• **BRIEF 1**
Condense the paragraph of the Bucket of Face excerpt that begins "Thirteen years after a police officer" into a shorter version that keeps its main facts.
• **BRIEF 2**
From the Bucket of Face excerpt, quote the passage starting at "More Stuff Including" and ending at "who ever lived.".

• **PAGE EXCERPT**
######
More Stuff Including Athena Villaverde
Bucket of Face
Author Eric Hendrixson
Thirteen years after a police officer searching a suspected child molester's home spilled a vial of silver pollen, America is still struggling with how to recognize its sentient fruit population. Charles is just a normal guy working at a doughnut shop until an apple and a banana shoot each other in a mafia dispute, leaving a briefcase full of foreign currency and a specimen bucket at the corner booth. When Charles turns the wiseguys into doughnuts and steals their luggage, hoping for a better life for himself and his kiwi fruit girlfriend, he finds himself in the middle of a mafia war. As his girlfriend travels the DC metro area, selling off the contents of the bucket, Charles finds he is the target of a seasoned hit-tomato, who happens to be the biggest Michael Jackson fan who ever lived.
Review: If you’ve just read the book synopsis you might've paused, shook your head, and decided to re-read it again because undoubtedly this is not a book about mafia fruit wars and a donut dealer killer who is dating a kiwi? Since this is bizarro, it kind of is, but in the metaphorical sense, right? Charles is the reality that holds this surreal eco-fruitation together and he is accompanied by an entourage of characters that easily might be discovered in the lost and found bin of Quentin Tarantino’s mind. Possessing all the good qualities of pulp-fiction, this spoof on pop culture captures the best and worst of sensationalism, hero envy and the normalcy of the not so normal we’ve come to love and expect. So much is going on in this petite package of chaos that it demands the expertise of a psychologist to figure it out, or at least a judge to determine if Hendrixson is insane. Readers may question whether this ex-English teacher has gone completely postal and contemplate if it is wise to let the man roam around our country’s capital. Given the other influences in society, your children are probably safe, but you might want to censor their music selection because clearly Michael Jackson inspires unhealthy life choices.
######
• **RECORDS PROVIDED**
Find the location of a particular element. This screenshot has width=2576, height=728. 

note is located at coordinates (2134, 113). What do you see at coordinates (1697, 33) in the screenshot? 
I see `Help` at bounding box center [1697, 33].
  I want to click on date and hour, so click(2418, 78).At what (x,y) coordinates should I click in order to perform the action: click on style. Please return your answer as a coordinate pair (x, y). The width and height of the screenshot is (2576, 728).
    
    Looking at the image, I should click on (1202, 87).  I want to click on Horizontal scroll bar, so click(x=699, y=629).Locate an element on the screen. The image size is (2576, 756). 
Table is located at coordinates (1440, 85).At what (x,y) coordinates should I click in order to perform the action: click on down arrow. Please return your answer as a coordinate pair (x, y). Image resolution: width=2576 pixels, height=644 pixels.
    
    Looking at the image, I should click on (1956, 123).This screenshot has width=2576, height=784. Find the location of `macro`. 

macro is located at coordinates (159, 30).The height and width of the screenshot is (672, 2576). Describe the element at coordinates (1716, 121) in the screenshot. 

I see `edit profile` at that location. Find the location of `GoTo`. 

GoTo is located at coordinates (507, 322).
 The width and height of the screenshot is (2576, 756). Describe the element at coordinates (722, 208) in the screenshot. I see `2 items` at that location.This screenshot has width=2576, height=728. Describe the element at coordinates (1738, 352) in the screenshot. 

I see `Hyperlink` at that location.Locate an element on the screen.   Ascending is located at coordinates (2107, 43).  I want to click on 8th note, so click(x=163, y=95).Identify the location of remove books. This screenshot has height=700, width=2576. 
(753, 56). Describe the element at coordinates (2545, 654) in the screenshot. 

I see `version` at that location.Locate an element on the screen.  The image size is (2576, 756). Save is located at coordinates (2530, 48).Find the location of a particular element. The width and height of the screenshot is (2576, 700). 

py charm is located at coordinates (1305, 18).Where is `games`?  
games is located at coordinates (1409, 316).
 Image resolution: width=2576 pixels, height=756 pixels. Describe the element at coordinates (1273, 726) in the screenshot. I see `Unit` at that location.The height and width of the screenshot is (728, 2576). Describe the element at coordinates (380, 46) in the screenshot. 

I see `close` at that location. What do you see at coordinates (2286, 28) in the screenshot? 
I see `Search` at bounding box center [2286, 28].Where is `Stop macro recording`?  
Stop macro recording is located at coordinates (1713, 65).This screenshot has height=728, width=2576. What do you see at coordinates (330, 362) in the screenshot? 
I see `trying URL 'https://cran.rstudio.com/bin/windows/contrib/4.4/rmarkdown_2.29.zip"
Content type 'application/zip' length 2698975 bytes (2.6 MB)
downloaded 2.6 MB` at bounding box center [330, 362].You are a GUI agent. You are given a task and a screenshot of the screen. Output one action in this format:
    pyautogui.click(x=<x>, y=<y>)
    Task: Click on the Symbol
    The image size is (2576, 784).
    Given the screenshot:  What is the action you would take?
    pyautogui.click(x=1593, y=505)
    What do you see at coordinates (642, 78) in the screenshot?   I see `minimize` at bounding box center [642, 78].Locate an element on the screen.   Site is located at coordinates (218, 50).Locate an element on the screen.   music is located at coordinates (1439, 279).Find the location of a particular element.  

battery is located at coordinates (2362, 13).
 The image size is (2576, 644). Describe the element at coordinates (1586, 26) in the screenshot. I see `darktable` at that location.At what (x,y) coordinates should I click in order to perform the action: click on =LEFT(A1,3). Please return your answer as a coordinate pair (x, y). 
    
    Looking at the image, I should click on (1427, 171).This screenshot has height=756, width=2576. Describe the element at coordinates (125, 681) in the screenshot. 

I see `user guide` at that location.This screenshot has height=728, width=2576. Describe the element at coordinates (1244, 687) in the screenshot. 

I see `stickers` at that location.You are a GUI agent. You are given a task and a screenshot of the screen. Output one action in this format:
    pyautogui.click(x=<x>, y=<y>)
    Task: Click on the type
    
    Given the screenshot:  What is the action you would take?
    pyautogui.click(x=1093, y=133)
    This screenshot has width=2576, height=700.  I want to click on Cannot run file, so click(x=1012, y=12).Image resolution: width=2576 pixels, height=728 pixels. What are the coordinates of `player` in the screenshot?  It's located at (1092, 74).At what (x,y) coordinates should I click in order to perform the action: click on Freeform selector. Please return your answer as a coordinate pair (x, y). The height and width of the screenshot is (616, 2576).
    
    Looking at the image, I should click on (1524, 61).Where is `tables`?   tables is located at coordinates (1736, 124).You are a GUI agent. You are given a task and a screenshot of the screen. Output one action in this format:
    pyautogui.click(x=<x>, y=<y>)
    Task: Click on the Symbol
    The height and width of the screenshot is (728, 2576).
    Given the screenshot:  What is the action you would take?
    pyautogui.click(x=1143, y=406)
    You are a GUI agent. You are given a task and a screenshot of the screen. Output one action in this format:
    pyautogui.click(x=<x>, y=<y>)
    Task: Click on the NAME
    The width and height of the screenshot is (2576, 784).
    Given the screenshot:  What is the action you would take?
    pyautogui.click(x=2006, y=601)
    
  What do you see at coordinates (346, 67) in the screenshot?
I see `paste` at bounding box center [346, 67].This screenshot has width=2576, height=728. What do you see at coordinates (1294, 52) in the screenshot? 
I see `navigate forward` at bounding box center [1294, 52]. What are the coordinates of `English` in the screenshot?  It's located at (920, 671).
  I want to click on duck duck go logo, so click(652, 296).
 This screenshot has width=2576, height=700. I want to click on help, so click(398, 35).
######
• **YOUR SOLUTION 1**
Thirteen years after a police officer spilled a vial of silver pollen, America still struggles to recognize its sentient fruit. Charles, an ordinary doughnut-shop worker, witnesses an apple and a banana shoot each other in a mafia dispute, leaving behind a briefcase of foreign currency and a specimen bucket. He turns the wiseguys into doughnuts and takes their luggage, hoping for a better life with his kiwi fruit girlfriend, and lands in a mafia war. While she sells the bucket's contents around the DC metro area, Charles is hunted by a seasoned hit-tomato who is the biggest Michael Jackson fan ever.

• **YOUR SOLUTION 2**
More Stuff Including Athena Villaverde
Bucket of Face
Author Eric Hendrixson
Thirteen years after a police officer searching a suspected child molester's home spilled a vial of silver pollen, America is still struggling with how to recognize its sentient fruit population. Charles is just a normal guy working at a doughnut shop until an apple and a banana shoot each other in a mafia dispute, leaving a briefcase full of foreign currency and a specimen bucket at the corner booth. When Charles turns the wiseguys into doughnuts and steals their luggage, hoping for a better life for himself and his kiwi fruit girlfriend, he finds himself in the middle of a mafia war. As his girlfriend travels the DC metro area, selling off the contents of the bucket, Charles finds he is the target of a seasoned hit-tomato, who happens to be the biggest Michael Jackson fan who ever lived.